The old worries about resale value with Hyundais are no longer an issue, Kelley Blue Book reports, as the Veracruz is expected to maintain its value just as well as the Toyota Highlander and Honda Pilot. Only a couple of reviewers comment that the Veracruz’s price, totaling more than $38,000 for a loaded Limited model, is too high for Hyundai.
Kelley Blue Book also hones in on the premium details that might otherwise only be seen in luxury-brand vehicles, such as “soft-lined bins and consoles and ambient spotlighting,” and further declares that in a variety of uses, the Veracruz “never failed to impress us as effortless and comfortable.” Other reviewers note similarities between the Lexus RX 350 and the Veracruz in the appearance of fine details and are especially impressed with the materials and the upscale feel of the interior.
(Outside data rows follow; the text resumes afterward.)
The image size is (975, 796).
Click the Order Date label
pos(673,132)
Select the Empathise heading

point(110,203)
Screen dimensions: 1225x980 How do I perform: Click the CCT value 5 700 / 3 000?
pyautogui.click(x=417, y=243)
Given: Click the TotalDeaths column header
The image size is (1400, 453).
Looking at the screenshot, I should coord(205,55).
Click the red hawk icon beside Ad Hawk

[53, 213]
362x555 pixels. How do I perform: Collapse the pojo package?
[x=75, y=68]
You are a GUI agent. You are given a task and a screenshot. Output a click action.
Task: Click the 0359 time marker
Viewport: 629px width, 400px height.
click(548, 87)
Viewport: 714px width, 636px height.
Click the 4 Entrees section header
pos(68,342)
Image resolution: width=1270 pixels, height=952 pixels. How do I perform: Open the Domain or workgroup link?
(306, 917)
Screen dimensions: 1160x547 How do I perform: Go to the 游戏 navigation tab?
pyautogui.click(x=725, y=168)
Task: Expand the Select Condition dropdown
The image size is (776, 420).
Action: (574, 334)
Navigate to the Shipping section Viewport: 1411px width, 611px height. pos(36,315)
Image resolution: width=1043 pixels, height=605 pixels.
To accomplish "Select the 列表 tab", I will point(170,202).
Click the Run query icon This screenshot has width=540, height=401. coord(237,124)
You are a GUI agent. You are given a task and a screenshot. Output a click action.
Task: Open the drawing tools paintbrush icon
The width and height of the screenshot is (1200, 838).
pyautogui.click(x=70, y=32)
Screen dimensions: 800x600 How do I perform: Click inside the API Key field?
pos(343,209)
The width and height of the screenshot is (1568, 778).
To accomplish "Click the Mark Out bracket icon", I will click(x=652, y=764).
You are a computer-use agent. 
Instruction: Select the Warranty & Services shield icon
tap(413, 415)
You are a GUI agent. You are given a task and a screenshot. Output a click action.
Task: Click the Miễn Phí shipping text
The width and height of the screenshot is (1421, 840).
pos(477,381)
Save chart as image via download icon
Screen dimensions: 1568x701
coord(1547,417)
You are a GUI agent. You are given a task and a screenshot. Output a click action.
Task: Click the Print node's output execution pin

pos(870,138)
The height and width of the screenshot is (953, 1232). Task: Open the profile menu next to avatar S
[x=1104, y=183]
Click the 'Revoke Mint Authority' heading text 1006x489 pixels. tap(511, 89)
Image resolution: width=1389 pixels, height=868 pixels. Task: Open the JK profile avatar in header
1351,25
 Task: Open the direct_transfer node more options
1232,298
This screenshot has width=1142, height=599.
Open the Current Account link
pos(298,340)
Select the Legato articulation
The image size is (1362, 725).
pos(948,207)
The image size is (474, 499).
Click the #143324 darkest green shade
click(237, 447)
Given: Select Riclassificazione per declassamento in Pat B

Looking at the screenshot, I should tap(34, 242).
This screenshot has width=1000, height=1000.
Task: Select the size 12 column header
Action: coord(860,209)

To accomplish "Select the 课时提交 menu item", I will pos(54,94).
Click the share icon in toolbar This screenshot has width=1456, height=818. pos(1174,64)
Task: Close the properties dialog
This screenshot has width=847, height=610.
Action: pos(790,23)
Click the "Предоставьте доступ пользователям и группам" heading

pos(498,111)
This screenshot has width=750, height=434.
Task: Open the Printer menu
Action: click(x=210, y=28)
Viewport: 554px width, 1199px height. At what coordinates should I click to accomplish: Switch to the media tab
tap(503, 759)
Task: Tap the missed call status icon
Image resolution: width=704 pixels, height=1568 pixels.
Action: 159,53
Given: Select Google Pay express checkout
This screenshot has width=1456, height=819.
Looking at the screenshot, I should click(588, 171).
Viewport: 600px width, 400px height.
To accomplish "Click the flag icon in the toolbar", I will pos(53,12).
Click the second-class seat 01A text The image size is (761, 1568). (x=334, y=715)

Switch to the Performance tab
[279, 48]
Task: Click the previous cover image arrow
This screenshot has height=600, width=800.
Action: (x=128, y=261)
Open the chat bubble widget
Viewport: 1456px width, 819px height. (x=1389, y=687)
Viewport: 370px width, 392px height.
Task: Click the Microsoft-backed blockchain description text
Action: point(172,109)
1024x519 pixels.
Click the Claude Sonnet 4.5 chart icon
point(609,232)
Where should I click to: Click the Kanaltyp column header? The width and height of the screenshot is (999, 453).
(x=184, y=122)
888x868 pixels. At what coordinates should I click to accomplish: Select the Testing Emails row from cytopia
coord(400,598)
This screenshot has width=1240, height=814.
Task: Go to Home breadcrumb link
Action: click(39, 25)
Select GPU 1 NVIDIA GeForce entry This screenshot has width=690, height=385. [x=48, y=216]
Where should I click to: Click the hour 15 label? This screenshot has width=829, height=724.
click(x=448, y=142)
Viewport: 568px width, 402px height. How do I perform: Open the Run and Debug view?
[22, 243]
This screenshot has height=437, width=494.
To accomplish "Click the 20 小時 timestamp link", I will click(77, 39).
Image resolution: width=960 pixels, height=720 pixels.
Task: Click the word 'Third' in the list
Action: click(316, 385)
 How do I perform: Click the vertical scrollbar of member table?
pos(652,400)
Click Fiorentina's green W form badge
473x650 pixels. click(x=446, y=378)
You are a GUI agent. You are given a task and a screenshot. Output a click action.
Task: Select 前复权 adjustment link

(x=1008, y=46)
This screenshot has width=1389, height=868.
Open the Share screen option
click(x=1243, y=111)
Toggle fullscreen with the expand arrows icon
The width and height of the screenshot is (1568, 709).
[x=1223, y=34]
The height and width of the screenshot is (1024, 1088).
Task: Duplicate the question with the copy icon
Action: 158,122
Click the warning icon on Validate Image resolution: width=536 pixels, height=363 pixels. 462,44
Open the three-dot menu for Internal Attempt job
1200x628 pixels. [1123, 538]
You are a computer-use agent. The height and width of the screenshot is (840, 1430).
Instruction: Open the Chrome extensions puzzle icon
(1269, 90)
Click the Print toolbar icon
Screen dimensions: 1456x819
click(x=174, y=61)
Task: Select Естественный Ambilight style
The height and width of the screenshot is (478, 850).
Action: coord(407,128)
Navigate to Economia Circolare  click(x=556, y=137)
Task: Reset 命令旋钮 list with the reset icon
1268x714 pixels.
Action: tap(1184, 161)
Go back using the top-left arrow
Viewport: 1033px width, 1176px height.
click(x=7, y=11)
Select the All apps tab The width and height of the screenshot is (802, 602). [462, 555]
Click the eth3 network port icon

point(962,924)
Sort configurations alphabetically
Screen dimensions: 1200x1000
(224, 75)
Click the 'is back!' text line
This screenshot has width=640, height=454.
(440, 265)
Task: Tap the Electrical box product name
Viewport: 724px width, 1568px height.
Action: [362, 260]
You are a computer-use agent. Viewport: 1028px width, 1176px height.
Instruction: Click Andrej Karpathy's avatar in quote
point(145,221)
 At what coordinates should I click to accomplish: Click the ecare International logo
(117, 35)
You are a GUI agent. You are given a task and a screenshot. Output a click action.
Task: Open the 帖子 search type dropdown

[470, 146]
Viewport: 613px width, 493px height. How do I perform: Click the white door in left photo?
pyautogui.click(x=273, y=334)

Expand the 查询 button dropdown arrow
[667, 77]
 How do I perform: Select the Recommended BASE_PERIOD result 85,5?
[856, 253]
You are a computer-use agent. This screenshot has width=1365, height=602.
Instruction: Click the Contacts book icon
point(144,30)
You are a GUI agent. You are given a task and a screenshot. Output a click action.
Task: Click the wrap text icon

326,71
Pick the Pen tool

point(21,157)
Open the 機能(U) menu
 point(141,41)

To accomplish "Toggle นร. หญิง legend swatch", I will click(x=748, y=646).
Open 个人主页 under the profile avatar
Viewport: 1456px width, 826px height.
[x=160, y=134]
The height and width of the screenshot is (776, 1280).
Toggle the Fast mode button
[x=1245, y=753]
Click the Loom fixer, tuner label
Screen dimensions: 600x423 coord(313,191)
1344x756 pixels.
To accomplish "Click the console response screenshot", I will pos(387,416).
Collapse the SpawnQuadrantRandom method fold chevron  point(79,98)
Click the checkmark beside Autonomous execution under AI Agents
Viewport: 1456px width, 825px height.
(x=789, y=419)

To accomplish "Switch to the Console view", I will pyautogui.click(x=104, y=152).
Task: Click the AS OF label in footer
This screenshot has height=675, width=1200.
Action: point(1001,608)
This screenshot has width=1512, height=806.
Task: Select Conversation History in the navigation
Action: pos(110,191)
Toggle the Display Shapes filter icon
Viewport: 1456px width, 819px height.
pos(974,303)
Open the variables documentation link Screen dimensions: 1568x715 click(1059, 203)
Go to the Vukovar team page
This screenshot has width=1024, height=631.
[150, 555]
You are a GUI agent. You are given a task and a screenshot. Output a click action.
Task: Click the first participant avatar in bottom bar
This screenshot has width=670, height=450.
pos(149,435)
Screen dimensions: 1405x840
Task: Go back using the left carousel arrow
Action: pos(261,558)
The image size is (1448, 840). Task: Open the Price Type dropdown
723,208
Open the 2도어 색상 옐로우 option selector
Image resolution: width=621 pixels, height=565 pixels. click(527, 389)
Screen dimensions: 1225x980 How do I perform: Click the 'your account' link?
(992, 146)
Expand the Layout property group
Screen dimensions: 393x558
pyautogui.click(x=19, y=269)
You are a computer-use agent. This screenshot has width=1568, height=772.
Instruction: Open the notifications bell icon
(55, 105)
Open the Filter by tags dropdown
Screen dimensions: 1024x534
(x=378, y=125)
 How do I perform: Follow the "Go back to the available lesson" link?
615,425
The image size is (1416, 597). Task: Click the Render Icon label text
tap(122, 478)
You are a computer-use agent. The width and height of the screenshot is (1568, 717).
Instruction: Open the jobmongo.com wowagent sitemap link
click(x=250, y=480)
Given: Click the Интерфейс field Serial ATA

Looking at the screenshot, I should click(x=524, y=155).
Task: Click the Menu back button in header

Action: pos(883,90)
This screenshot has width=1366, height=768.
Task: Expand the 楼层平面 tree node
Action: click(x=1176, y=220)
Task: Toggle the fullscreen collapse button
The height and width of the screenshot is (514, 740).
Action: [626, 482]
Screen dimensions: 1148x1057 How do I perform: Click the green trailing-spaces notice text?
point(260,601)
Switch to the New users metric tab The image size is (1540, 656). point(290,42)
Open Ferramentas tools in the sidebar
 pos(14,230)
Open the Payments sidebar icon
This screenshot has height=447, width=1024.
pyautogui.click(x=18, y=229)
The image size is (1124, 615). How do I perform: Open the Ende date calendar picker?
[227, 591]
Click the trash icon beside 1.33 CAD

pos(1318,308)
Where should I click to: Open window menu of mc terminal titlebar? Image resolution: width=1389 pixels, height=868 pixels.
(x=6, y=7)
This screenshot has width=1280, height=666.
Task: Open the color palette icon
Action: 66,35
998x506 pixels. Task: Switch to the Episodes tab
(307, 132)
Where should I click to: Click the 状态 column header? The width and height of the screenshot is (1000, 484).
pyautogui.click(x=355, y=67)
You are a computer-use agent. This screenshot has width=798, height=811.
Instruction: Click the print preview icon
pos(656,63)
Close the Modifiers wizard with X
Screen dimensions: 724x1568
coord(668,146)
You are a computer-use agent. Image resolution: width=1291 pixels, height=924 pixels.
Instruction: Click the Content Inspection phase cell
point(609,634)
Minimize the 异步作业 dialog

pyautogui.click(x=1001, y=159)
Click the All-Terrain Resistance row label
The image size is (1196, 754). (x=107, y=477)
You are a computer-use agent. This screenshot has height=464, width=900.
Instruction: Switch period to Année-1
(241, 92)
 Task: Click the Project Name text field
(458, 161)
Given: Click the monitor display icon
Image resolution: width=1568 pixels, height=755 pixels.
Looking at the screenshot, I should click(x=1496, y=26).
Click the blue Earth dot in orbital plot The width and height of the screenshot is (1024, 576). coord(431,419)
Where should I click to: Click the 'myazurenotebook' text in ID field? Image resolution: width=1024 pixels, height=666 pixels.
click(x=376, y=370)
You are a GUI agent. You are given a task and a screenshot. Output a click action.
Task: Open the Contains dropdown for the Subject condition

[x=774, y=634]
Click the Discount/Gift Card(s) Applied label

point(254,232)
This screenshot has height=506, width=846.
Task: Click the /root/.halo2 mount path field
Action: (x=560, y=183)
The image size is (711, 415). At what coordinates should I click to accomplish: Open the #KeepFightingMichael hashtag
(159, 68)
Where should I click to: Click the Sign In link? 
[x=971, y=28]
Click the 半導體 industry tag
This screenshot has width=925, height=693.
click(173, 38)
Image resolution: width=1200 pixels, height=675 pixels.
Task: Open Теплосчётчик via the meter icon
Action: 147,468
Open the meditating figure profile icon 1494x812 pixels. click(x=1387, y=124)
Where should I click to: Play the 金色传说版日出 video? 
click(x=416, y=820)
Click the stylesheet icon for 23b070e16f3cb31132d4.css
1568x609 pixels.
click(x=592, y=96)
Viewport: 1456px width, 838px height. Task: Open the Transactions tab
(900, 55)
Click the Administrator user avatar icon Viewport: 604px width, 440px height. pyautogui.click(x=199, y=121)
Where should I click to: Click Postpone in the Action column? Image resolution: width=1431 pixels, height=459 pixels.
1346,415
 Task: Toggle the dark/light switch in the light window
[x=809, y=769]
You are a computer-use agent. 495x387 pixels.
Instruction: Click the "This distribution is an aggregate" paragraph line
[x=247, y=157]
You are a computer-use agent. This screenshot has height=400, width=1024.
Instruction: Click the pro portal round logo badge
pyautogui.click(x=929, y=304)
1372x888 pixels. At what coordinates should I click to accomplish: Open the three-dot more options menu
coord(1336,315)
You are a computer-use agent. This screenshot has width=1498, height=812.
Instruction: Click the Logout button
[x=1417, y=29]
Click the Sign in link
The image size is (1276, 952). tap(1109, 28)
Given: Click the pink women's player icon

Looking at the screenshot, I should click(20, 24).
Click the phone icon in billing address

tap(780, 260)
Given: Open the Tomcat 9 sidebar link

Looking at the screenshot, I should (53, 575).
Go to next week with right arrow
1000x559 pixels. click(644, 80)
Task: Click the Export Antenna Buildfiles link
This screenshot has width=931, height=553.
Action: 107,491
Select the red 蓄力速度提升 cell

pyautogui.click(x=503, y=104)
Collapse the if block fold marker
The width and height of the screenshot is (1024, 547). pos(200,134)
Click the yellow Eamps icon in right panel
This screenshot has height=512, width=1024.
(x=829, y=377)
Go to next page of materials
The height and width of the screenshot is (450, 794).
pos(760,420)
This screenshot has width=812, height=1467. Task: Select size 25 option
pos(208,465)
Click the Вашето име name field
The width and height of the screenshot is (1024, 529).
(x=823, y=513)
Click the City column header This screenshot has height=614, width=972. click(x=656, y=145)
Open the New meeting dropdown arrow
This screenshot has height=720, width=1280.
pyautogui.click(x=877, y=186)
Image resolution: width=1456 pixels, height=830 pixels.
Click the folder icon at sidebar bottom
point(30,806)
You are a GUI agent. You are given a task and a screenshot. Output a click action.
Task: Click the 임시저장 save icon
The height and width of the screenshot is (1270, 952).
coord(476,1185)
“The materials are above and beyond what one would expect from a non-luxury brand like Hyundai,” says MyRide.com, which commends the Veracruz for its quiet ride, except for what it describes as “excess wind noise.” Other reviews praise the lack of engine and road noise but don’t corroborate the wind-noise complaint.
Truck Trend, however, lends a more critical eye, as part of a comparison test versus mid-size SUV competitors and points out that “the leather and vinyl on the seats didn't quite color-match, the silver finish on the center stack doesn't appear all that sturdy, and there were a few misaligned bits of trim.”
TheCarConnection.com notes that the Veracruz isn’t in its element even on unpaved roads, where the ride is harsh, nor is it configured for extensive off-roading.